___ DATA FOR THIS EXERCISE

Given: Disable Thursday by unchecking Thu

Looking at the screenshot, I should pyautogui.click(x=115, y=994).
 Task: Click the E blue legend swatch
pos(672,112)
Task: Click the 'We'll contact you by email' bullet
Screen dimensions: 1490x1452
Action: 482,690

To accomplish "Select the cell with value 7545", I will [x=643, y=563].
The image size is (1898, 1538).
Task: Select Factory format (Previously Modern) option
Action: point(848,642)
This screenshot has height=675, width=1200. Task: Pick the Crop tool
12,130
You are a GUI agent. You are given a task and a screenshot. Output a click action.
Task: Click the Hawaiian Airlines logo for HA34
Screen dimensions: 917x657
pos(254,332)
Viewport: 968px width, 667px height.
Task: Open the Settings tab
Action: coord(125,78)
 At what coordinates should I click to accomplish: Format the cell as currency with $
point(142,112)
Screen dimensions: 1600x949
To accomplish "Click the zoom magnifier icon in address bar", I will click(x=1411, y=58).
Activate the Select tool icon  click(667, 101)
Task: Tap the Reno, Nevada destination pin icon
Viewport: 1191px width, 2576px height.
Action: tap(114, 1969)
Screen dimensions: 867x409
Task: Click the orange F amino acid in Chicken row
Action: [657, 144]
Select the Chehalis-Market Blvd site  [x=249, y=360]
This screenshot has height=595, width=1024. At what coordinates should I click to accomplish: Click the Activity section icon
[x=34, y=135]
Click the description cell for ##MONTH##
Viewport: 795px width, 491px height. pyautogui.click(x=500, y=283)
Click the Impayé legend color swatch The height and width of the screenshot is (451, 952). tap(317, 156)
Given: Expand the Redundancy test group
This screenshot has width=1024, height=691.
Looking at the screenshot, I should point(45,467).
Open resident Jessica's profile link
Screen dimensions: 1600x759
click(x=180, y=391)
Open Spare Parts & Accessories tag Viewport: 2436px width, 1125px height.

______

AIM OF THE TASK: Reproduce all the records. Keep them exact, please.

ANSWER TO THE EXERCISE:
Given: Disable Thursday by unchecking Thu

Looking at the screenshot, I should pyautogui.click(x=115, y=994).
 Task: Click the E blue legend swatch
pos(672,112)
Task: Click the 'We'll contact you by email' bullet
Screen dimensions: 1490x1452
Action: 482,690

To accomplish "Select the cell with value 7545", I will [x=643, y=563].
The image size is (1898, 1538).
Task: Select Factory format (Previously Modern) option
Action: point(848,642)
This screenshot has height=675, width=1200. Task: Pick the Crop tool
12,130
You are a GUI agent. You are given a task and a screenshot. Output a click action.
Task: Click the Hawaiian Airlines logo for HA34
Screen dimensions: 917x657
pos(254,332)
Viewport: 968px width, 667px height.
Task: Open the Settings tab
Action: coord(125,78)
 At what coordinates should I click to accomplish: Format the cell as currency with $
point(142,112)
Screen dimensions: 1600x949
To accomplish "Click the zoom magnifier icon in address bar", I will click(x=1411, y=58).
Activate the Select tool icon  click(667, 101)
Task: Tap the Reno, Nevada destination pin icon
Viewport: 1191px width, 2576px height.
Action: tap(114, 1969)
Screen dimensions: 867x409
Task: Click the orange F amino acid in Chicken row
Action: [657, 144]
Select the Chehalis-Market Blvd site  [x=249, y=360]
This screenshot has height=595, width=1024. At what coordinates should I click to accomplish: Click the Activity section icon
[x=34, y=135]
Click the description cell for ##MONTH##
Viewport: 795px width, 491px height. pyautogui.click(x=500, y=283)
Click the Impayé legend color swatch The height and width of the screenshot is (451, 952). tap(317, 156)
Given: Expand the Redundancy test group
This screenshot has width=1024, height=691.
Looking at the screenshot, I should point(45,467).
Open resident Jessica's profile link
Screen dimensions: 1600x759
click(x=180, y=391)
Open Spare Parts & Accessories tag Viewport: 2436px width, 1125px height.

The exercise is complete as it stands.